Such thinking is how great stories are made, not just great fights. Imagine it: McGregor fights an even bigger man than he did last time, and, better, that man is making his UFC return after a long penalty for a ridiculous crime (Diaz was busted for having marijuana metabolites in his blood two years ago), giving the fight a narrative of both transcendence and redemption, and even better than that, this Diaz is the older brother of Nate Diaz, who, after knocking out McGregor once and then losing to him by close decision, has every right in the world to demand a rubber match but who may have to settle for watching his older brother (whose footsteps and shadow he's been walking in for at least 10 years) exact familial revenge. So the fight takes on an almost Biblical air, or at least something from a medieval court suspense or a multi-generational gangster drama. And who's to say that Nick Diaz beating Conor McGregor wouldn't be worse for the Diaz brothers than Nate losing a second time? Will Nate, arguably now the bigger star in the family, be able to stomach the inevitable jibes from McGregor that he is letting his big brother fight his fights for him?

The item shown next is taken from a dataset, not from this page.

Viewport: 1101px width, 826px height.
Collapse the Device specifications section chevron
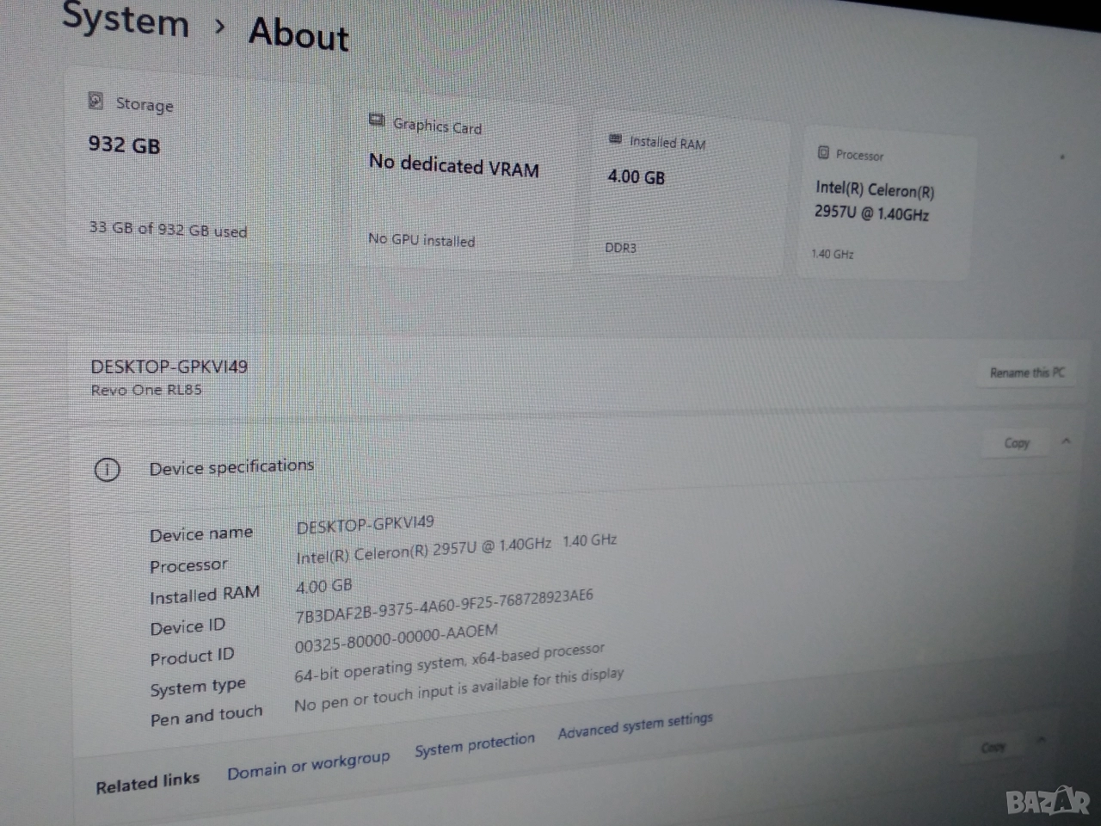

Yes, the monetary, promotional, poetic, prosaic, and mythic possibilities for such a fight would be boundless. And with the UFC increasingly making fights like the end of the world is just around the corner (which, let's be honest, it may be), this may be just the fight to risk the apocalypse for.

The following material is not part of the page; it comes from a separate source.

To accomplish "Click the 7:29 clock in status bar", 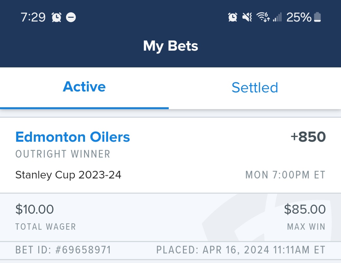I will pos(33,17).
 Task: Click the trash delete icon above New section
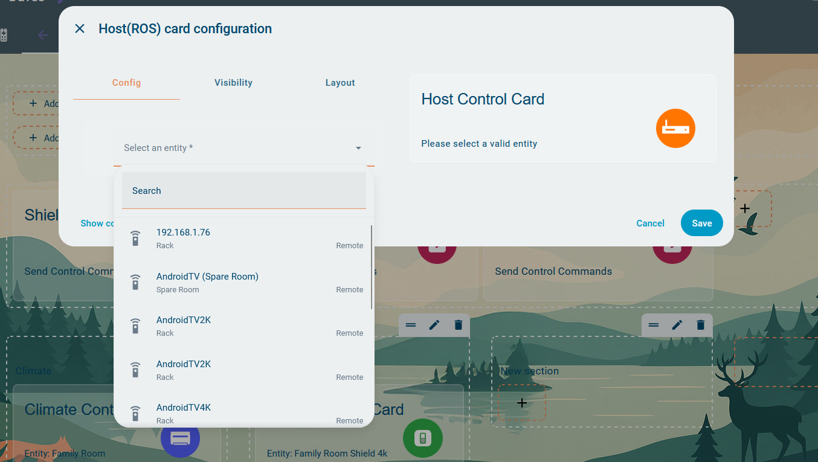701,325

Now for the cold water: Conor McGregor already has a fight scheduled, for the lightweight belt at Madison Square Garden in November. Nick Diaz fought his last fight at 185, a full 40 pounds over McGregor's limit at featherweight, and hasn't fought lower than 170 for nearly a decade. Guts are guts, but at a certain point in the fight game, size is destiny. And the fact is, it's hard to imagine Nick doing anything to upset Nate, much less taking a fight with the Irishman when Nate has a legitimate claim to being next in line. It just doesn't sound like something a Diaz would do.

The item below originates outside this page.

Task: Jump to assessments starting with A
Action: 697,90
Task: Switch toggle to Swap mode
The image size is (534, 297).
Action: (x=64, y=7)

But it doesn't matter if there's any substance to Rogan's fantasizing, does it? Coming to the end of his career an a UFC announcer, pushing 50, and happily ensconced in his basement podcast studio, he seems happy enough to make his money parsing the worlds mysteries and dreaming on its possibilities. And for a longtime MMA fan one could argue that there could be no greater dream fight, no contest more fantastical and full of the joy and delight of possibility, than one between Conor McGregor and Nick Diaz. I say let the man and us dream. These are dreaming times. In the Money Fight Era, wild speculation is the order of the day.